Six people are dead after a Royal Thai Police aircraft went down near Hua Hin Airport on April 25, 2025. The plane, a Viking DHC-6 Twin Otter, was on a test flight for parachuting training. Every person on board was killed.
The crash puts a hard focus on what the Royal Thai Police ask of its people. The force employs between 210,700 and 230,000 officers. That is roughly 17 percent of all civil servants in Thailand, not counting the military or state-owned enterprises. These officers do not just write tickets or work a desk. Their training includes paramilitary drills similar to what the army runs, with law enforcement added on top. Parachuting is part of that. It is a skill meant for search and rescue, for getting into places where roads do not go, for operations that require dropping from the sky.
That training carries risk. The crash near Hua Hin Airport is the price of that reality.
The aircraft itself is no experimental machine. The Viking DHC-6 Twin Otter is a workhorse. It is built for short runways, for rough strips, for the kind of flying that does not always happen between two paved terminals. It is used all over the world for exactly the kind of work the police were doing. A test flight for parachuting training is routine. The plane goes up. The jumpers go out. The plane comes back. On April 25, it did not come back.
The Royal Thai Police will now investigate. They will look at the condition of the aircraft. They will look at the experience of the crew. They will try to understand what went wrong. But the investigation cannot change the fact that six people are gone.
The stakes here are concrete. The Royal Thai Police is a national force. It is led by a national police chief, a position that has been in flux. Kitrat Panphet became acting police chief on March 20, 2024. Torsak Sukvimol’s reinstatement was pending approval from the prime minister as of June 24, 2024. That leadership oversees a force that is expected to do more than patrol streets. The police are expected to fly planes, to jump out of them, to conduct search and rescue missions in difficult terrain. They are expected to train for those missions. Training means test flights. Test flights mean crashes sometimes.
This is not a story about a malfunction. It is not a story about a bad pilot. It is a story about what happens when a large organization, one that puts hundreds of thousands of people into demanding roles, asks some of those people to do something dangerous. The parachuting training exercise was a critical component of police operations. That is a fact from the report. Critical components come with a cost.

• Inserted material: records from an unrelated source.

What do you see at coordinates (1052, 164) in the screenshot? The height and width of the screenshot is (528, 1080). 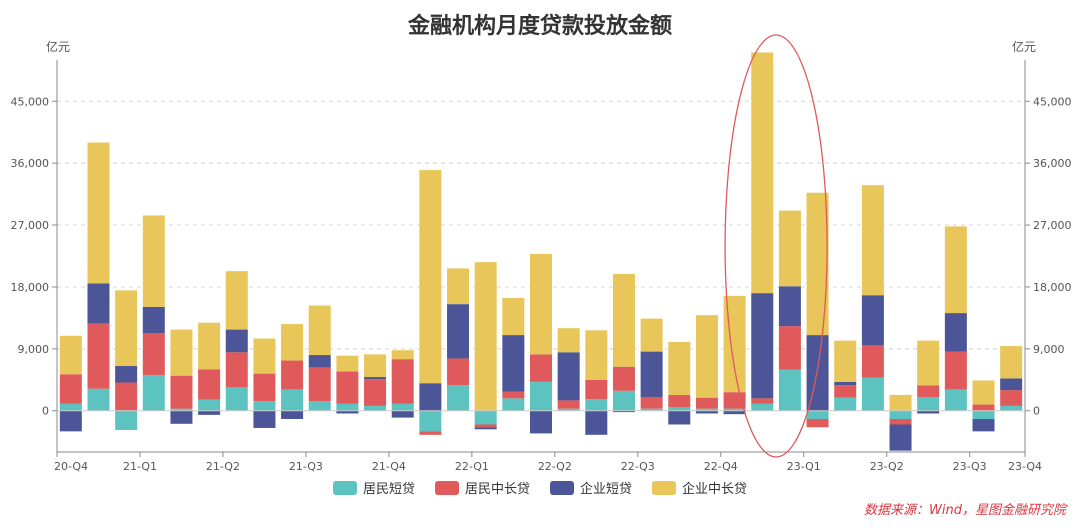 I see `y-tick-label-right: 36,000` at bounding box center [1052, 164].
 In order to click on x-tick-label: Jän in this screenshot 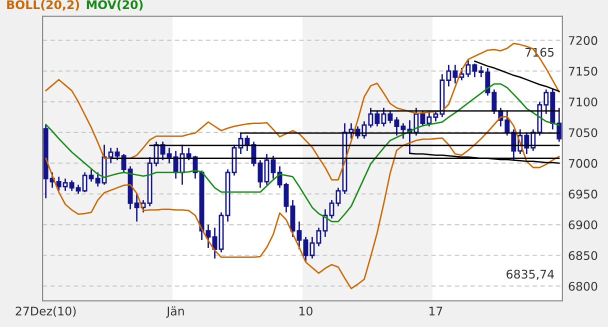, I will do `click(175, 312)`.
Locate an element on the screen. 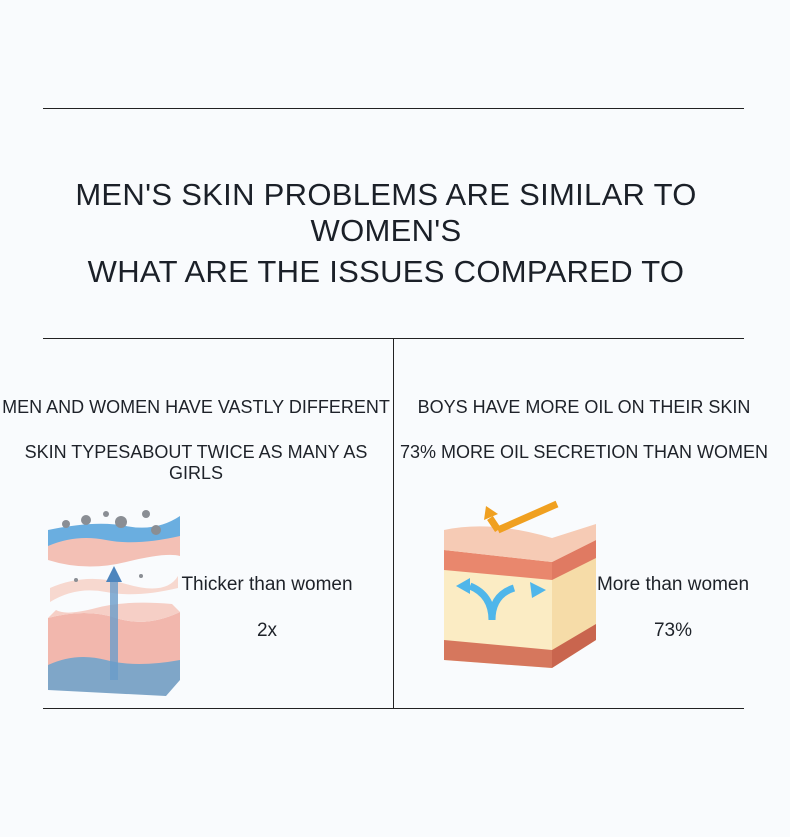 The width and height of the screenshot is (790, 837). right-text-line-1: BOYS HAVE MORE OIL ON THEIR SKIN is located at coordinates (584, 407).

The crash is a sobering reminder. But reminders do not bring anyone back. The families of the six will not be comforted by the fact that the Twin Otter is a reliable aircraft. They will not be helped by the knowledge that the police force is large and its training is rigorous. They will live with the fact that a test flight went wrong and their people did not come home.
The investigation will happen. The Royal Thai Police will look into the circumstances. The aircraft’s condition and the crew’s experience will be examined. But the event itself is already complete. Six people are dead. The force has lost six of its own. The parachuting training will continue, because the force needs it. But the next test flight will carry a heavier weight.